The Fed Moves (& Markets Throw a Tantrum)

It has been an eventful 72 hours in the markets. Here at Farr, Miller & Washington we remain diligent in our research, looking for value in a volatile market.

In the 1960s, Fed Chairman William McChesney Martin famously said the Fed’s job is to pull the punch bowl away just as the party is getting started. In the past decade we have seen unprecedented monetary intervention to prop up the markets and the broader economy in the aftermath of the Financial Crisis. The punch bowl never had as much high-octane fuel in history. The party took a while to get started, but we are now in the 10th year of a bull market, and Jerome Powell watering down the punch isn’t going over well with the markets.

I wanted to share with you two recent media appearances I made. Yesterday, I was on CNBC’s Powerlunch before Chairman Powell’s press conference. Below is a clip of my discussion with Greg Ip of The Wall Street Journal.

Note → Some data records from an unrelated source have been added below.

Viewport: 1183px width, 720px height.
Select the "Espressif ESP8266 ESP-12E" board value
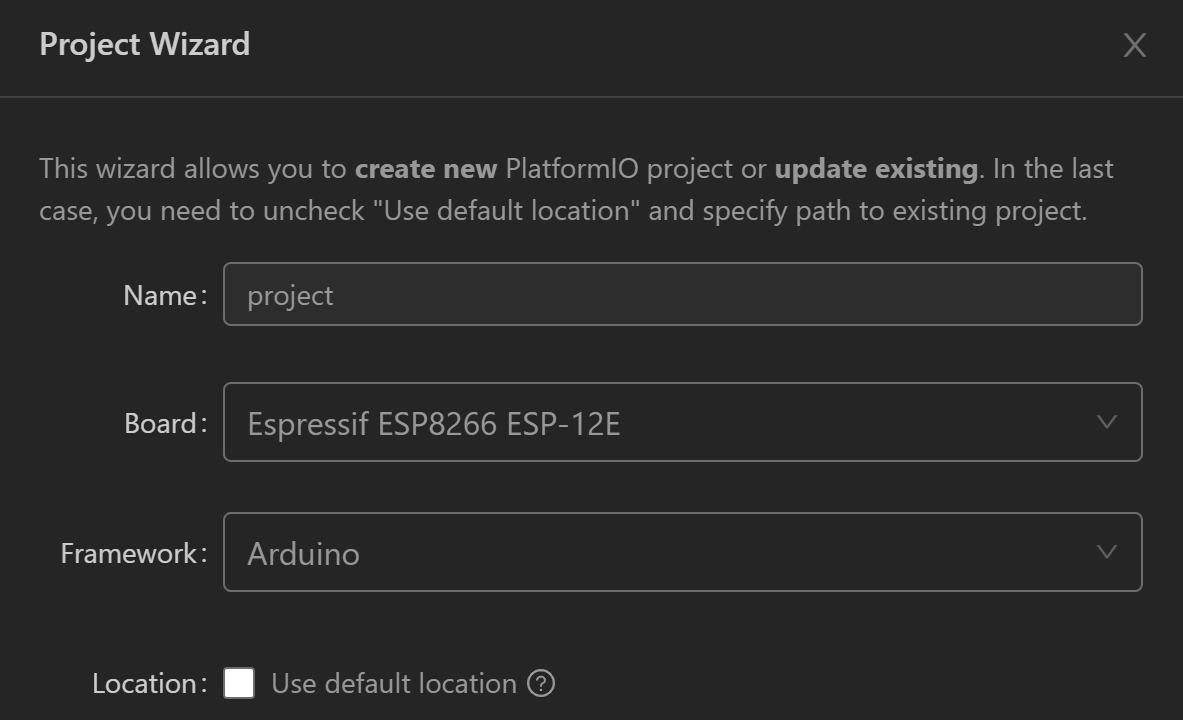pyautogui.click(x=434, y=424)
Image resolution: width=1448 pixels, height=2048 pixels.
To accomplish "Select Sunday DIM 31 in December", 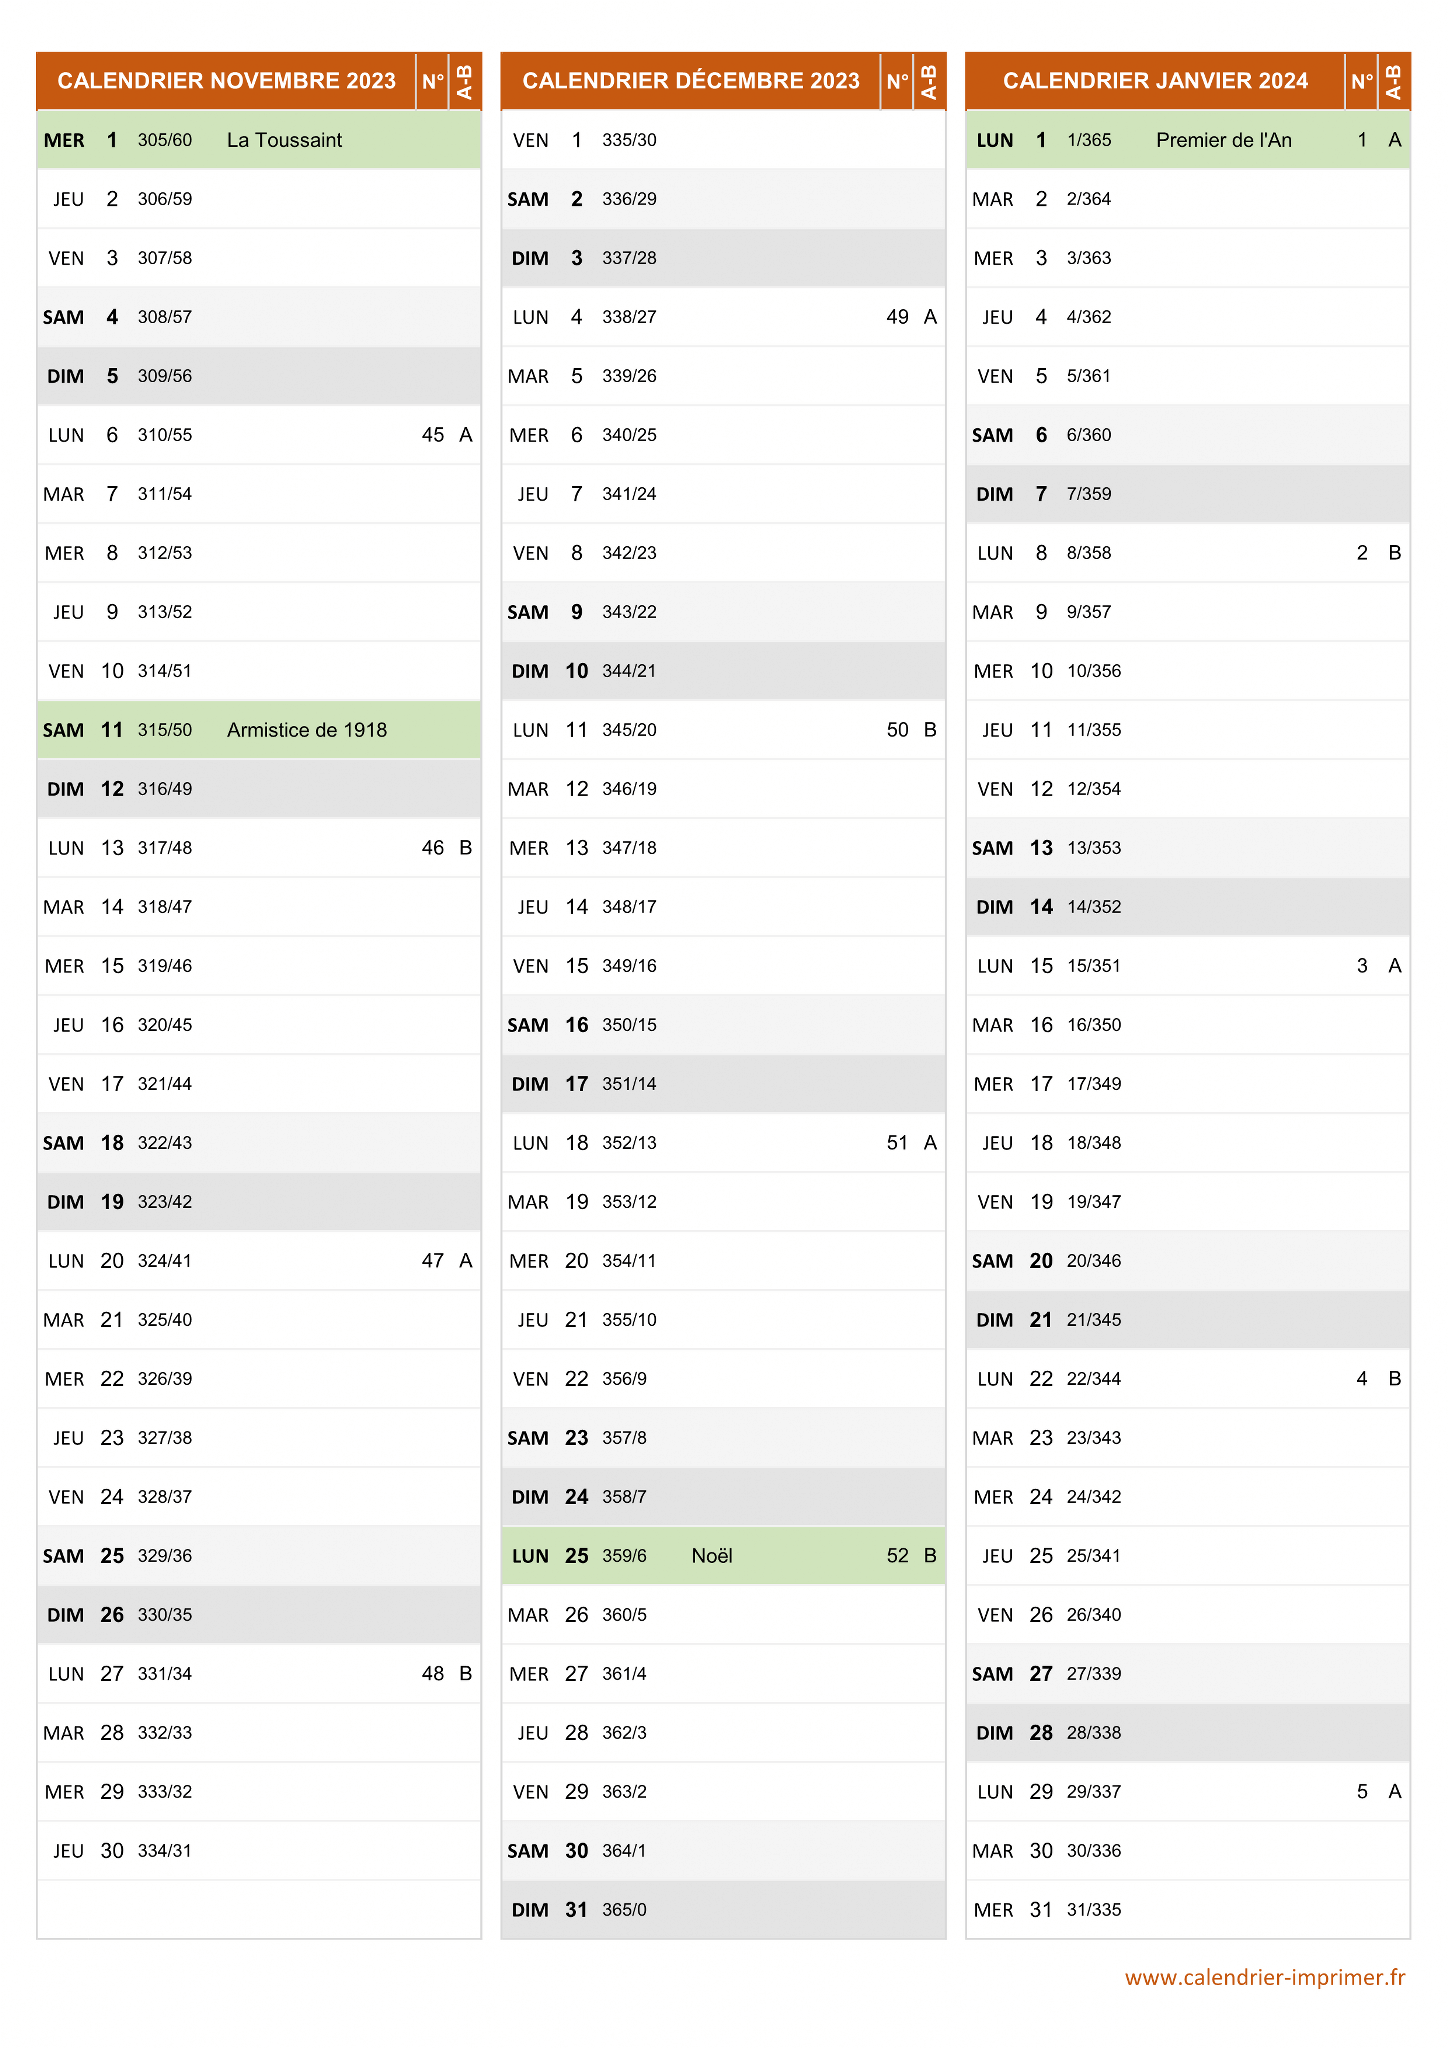I will point(723,1910).
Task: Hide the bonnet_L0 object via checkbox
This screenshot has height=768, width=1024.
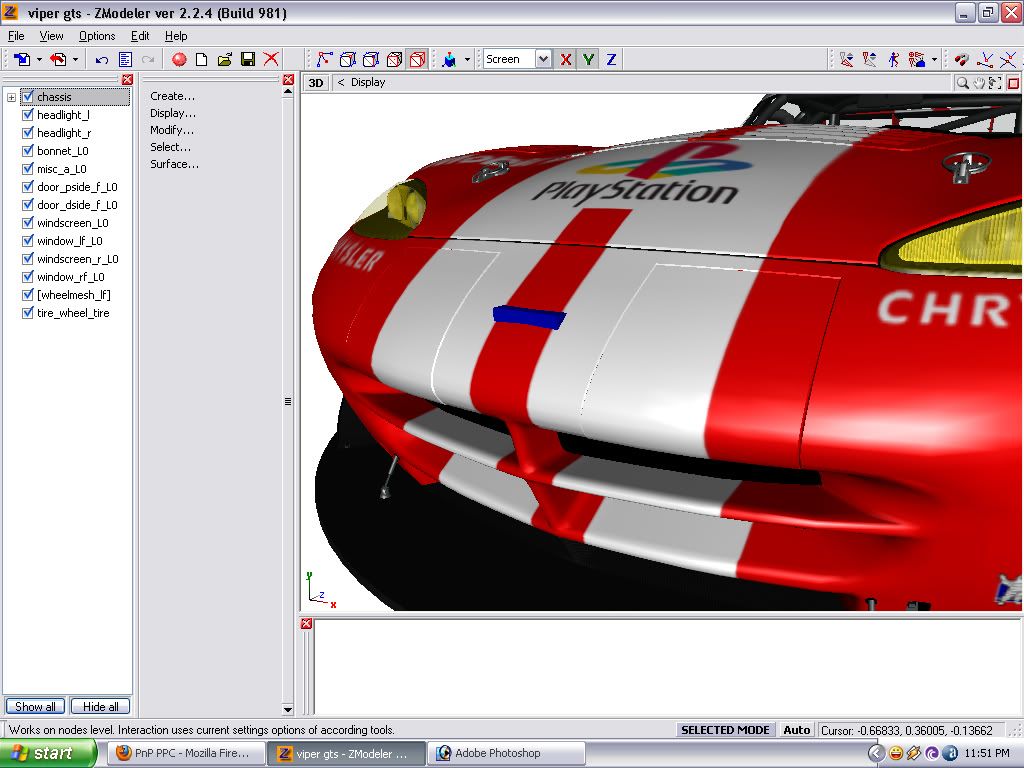Action: [28, 151]
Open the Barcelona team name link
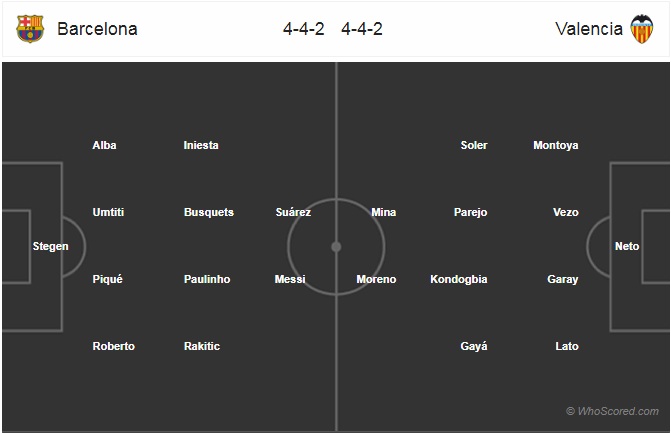Screen dimensions: 671x433 coord(97,29)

On Tuesday, on my weekly podcast, The FarrCast, I had a great discussion with Jim Iuorio on the current volatility, and with Jack Bouroudjian on the prospects for 2019. (Also in the second segment, great insight from Dan Mahaffee on President Xi of China.) The economy is sound: not perfect, but the American economy is in good shape.

We remain committed to the proposition that in the long term the markets are a reflection of the underlying economy. The Federal Reserve are custodians of monetary policy that promotes the long-term interest and stability of the American economy. While the markets may throw a tantrum in the short term, an economy not propped up by artificially loose monetary policy will, we believe, reap rewards for investors and for America in the long run.